The bank says its federal student loan refinancing business has suffered because borrowers have little incentive to refinance. while payments and interest remain on hold. At a minimum, the lawsuit asks a judge to limit the pause to only borrowers who would be eligible for Biden’s payoff plan.

Biden’s latest extension, which was announced in November and could run until this summer, is illegal for “multiple reasons,” the lawsuit claims.

Unlike the first seven extensions, which were meant to help borrowers struggling as a result of the pandemic, the latest one was enacted solely in response to legal challenges to Biden’s plan for sweeping student debt forgiveness, the agency says. demand. The plan is currently being challenged in the Supreme Courtwhat is expected rule in june.

“The eighth extension is not even attempting to repair the damage caused by the pandemic, but rather to alleviate the ‘uncertainty’ caused by the debt cancellation litigation,” SoFi says in the lawsuit.

SoFi argues that this is not a valid reason authorized by the HEROES Act, the federal law that the Biden administration has invoked to continue the hiatus.
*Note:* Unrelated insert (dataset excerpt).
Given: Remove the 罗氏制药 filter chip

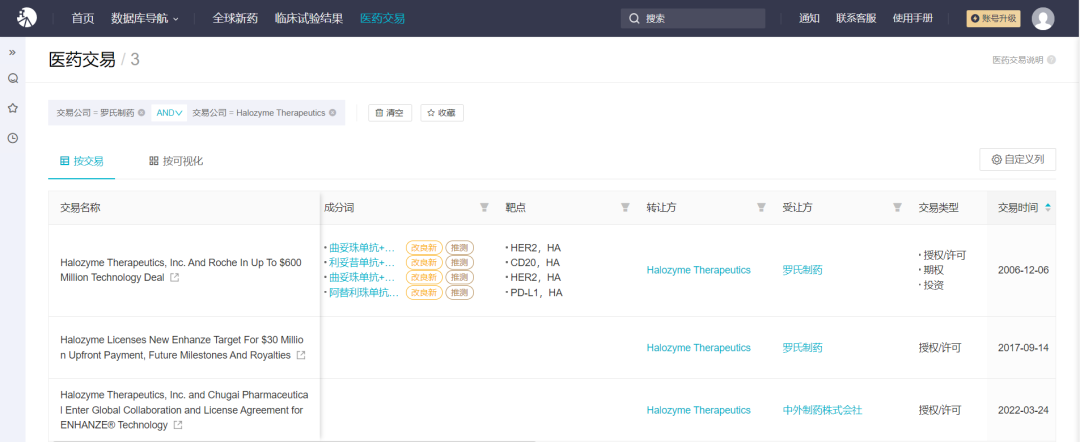Looking at the screenshot, I should point(141,113).
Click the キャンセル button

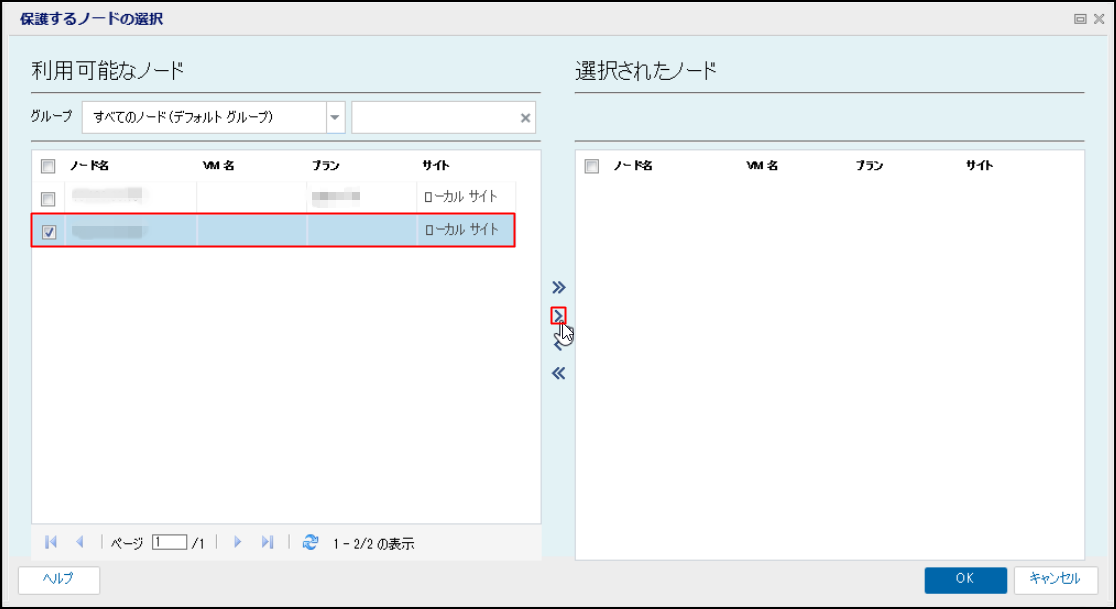tap(1056, 579)
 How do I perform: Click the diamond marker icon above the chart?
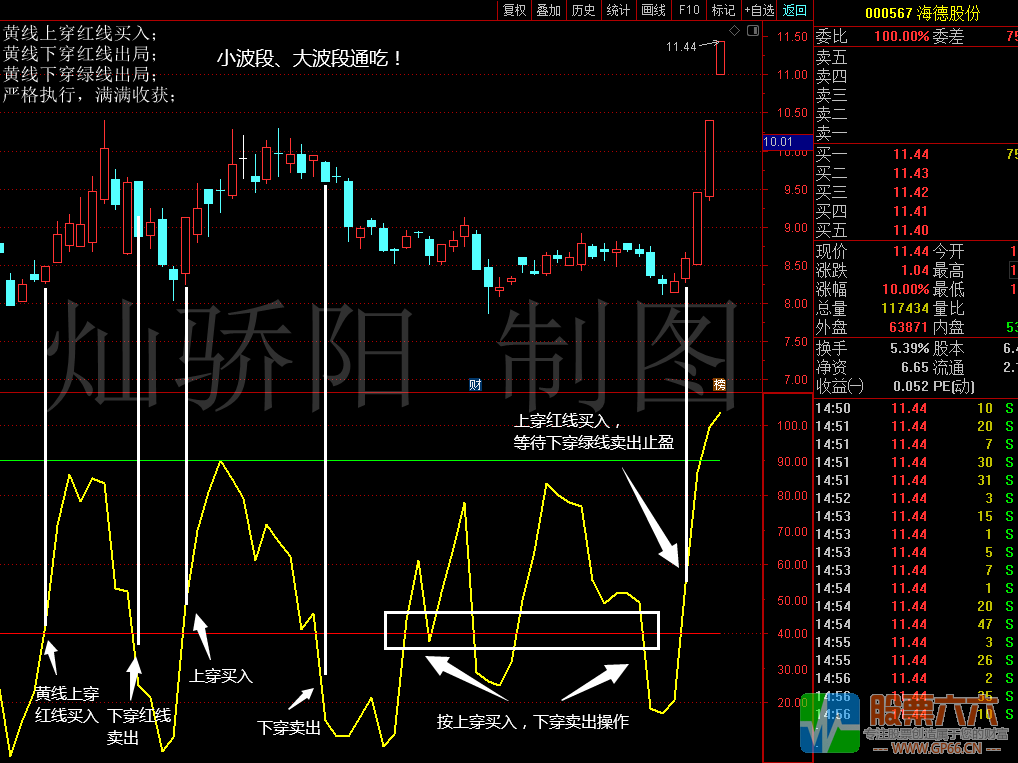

The bank also argues that the extension violated the Administrative Procedure Act because management did not solicit public comment.

The most recent extension has cost the bank at least $6 million in lost profit, SoFi says, and could lead to a total of $30 million in losses if it continues through August.

“In essence, SoFi is forced to compete with loans with 0% interest rates and for which any continued repayment of the principal is entirely optional,” the lawsuit says.

The Department of Education defended the legality of the pause, calling the lawsuit “an attempt by a multibillion-dollar company to make money while forcing 45 million borrowers to pay again.”

“The department will continue to fight to provide relief to borrowers, provide a smooth path to repayment, and protect borrowers from industry and special interests,” the agency said in a statement.

The lawsuit drew swift condemnation from borrower advocates, who called it a theft of money at the expense of those struggling with student debt.

“The real story here is the enormous risk this poses to tens of millions of workers to whom SoFi would never lend: families across the country who rely on student loan repayment pauses to protect themselves from financial devastation,” he said. Mike Pierce, executive. Director of the Student Borrower Protection Center.